工事は11月に実施され、わずか1週間程度で完了。設置費用は約230万円でしたが、国の充電インフラ補助金で8割以上が賄われたため、管理組合の実質負担はごくわずかで済んだとのことです。


導入後の使用感とEVライフの変化


自宅で充電できる快適さを実感

「自宅マンションで充電できない頃は外部の充電スタンドに通うことに不便を感じていなかったのですが、いざ自宅充電できるようになると、充電スタンドに行くことはなくなりました」と小松崎理事長。

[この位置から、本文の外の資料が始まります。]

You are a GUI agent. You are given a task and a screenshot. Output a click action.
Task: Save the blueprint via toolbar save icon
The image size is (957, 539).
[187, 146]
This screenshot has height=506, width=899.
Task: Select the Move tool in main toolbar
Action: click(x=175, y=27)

日常の充電は完全に自宅充電に移行し、遠出するときだけ経路上の充電スタンドを利用するという生活スタイルに変わったそうです。「通常は、自宅のEVコンセントに充電ケーブルを挿しっぱなしにしておいて、旅行のときだけケーブルを抜いてトランクに入れて携行する。まさに、スマホと同じ感覚です」と話します。

EVオーナーとしての経済的メリット

小松崎理事長によると、EVに乗り換えてから走行距離が長くなったにもかかわらず、充電費用はガソリン代より安く済んでいるとのこと。


当初は「Guest」プランで約7,000円/月の充電料金でしたが、自分の走行距離に合ったお得な定額プランに切り替えたところ、料金が半分以下に最適化されたそうです。


「WeChargeはマンション居住者のライフスタイルによって個別にプランが選べることも魅力です」と小松崎理事長。「寝ている間に充電すれば、朝起きたら満充電になっているので、本当にコンセントで十分。自宅でEV充電できる生活は最高で、もう戻れません」と満足感を語っています。


マンション全体への波及効果


小松崎理事長のEV充電の様子を見た住民からも「そろそろEVに買い換えをしようかな?」という声が聞かれるようになったとのこと。


「マンション駐車場の全区画に充電コンセントが存在することで、EVへの乗り換えも進んでいくと感じています」と小松崎理事長は話します。


実際、コスモ麻布十番は最初小松崎さんのEV1台だったのが、2024年末には、5区画中3台がEV・PHEVとなりました。自宅で充電できる環境がEVシフトを後押ししている好例といえるでしょう。


 まとめ:分譲マンションでのEV充電導入成功のポイント


コスモ麻布十番の事例から見えてくるマンションEV充電導入のポイントは以下の通りです。


  1. 「全区画にコンセントを設置」という考え方が合理的
  2. 「受益者負担」の仕組みを明確にすることで合意形成がスムーズに
  3. 補助金を活用することで管理組合の費用負担を大幅に削減可能
  4. いったん自宅充電の生活を始めると、その快適さから戻れなくなる


この事例がマンションでのEV充電環境整備を検討されている方の参考になれば幸いです。